■ WHAT IS BEING ASKED
Give exactly the lines from the one that contains "You are a GUI" through the end of the entries below, both included; the pictures stay out.

■ PROVIDED DATA
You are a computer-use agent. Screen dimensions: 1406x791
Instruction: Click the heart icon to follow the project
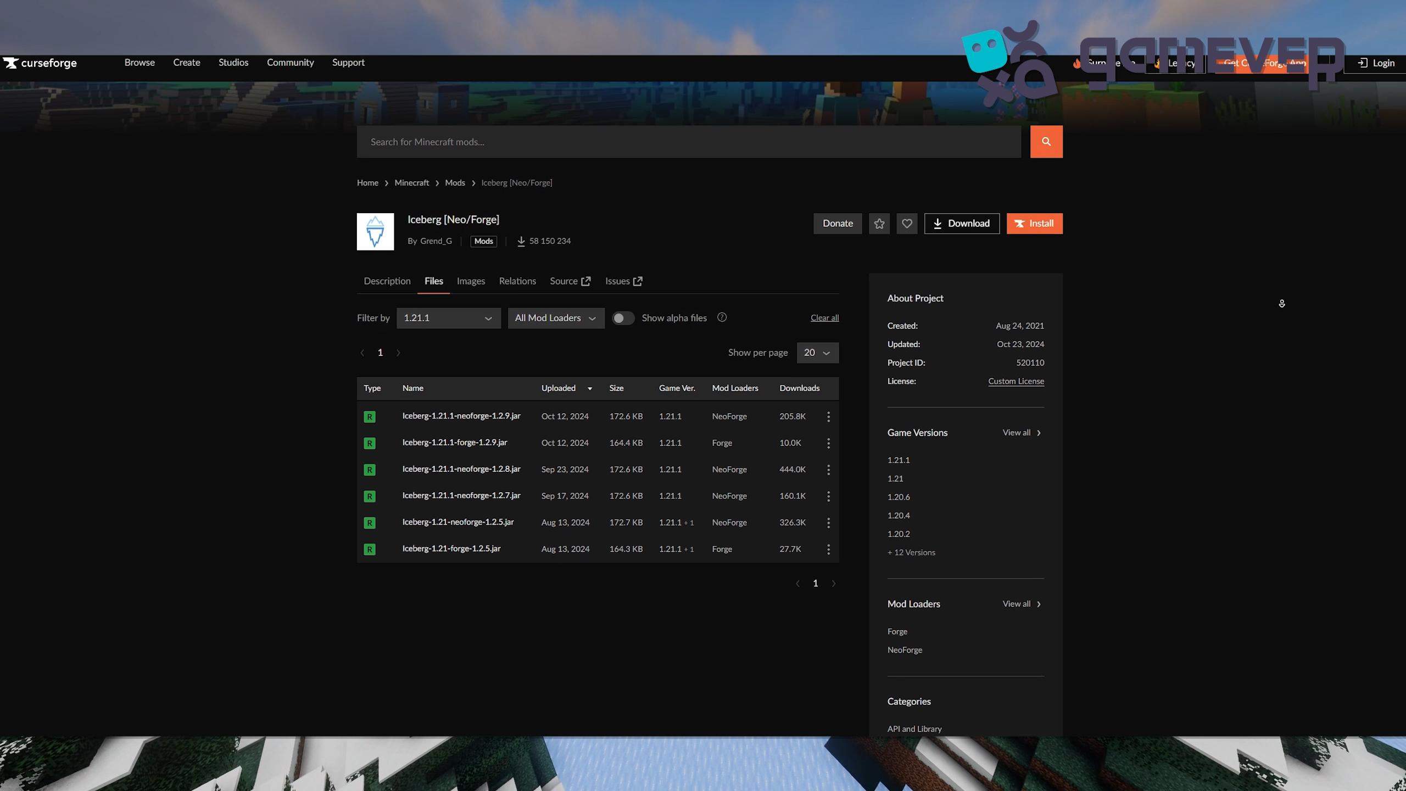(906, 224)
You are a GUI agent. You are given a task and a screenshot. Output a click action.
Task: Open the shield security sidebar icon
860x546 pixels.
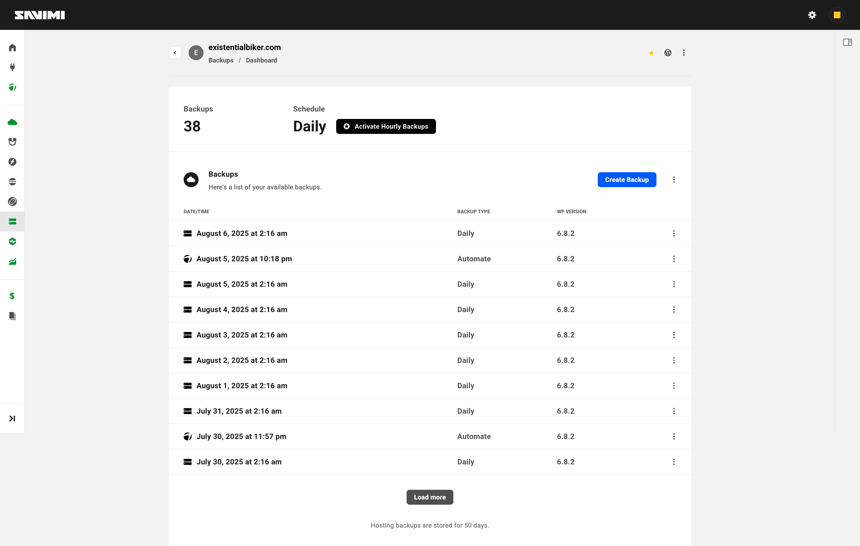pos(13,142)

■ ANSWER TO THE PROBLEM
You are a GUI agent. You are given a task and a screenshot. Output a click action.
Task: Open the shield security sidebar icon
860x546 pixels.
pos(13,142)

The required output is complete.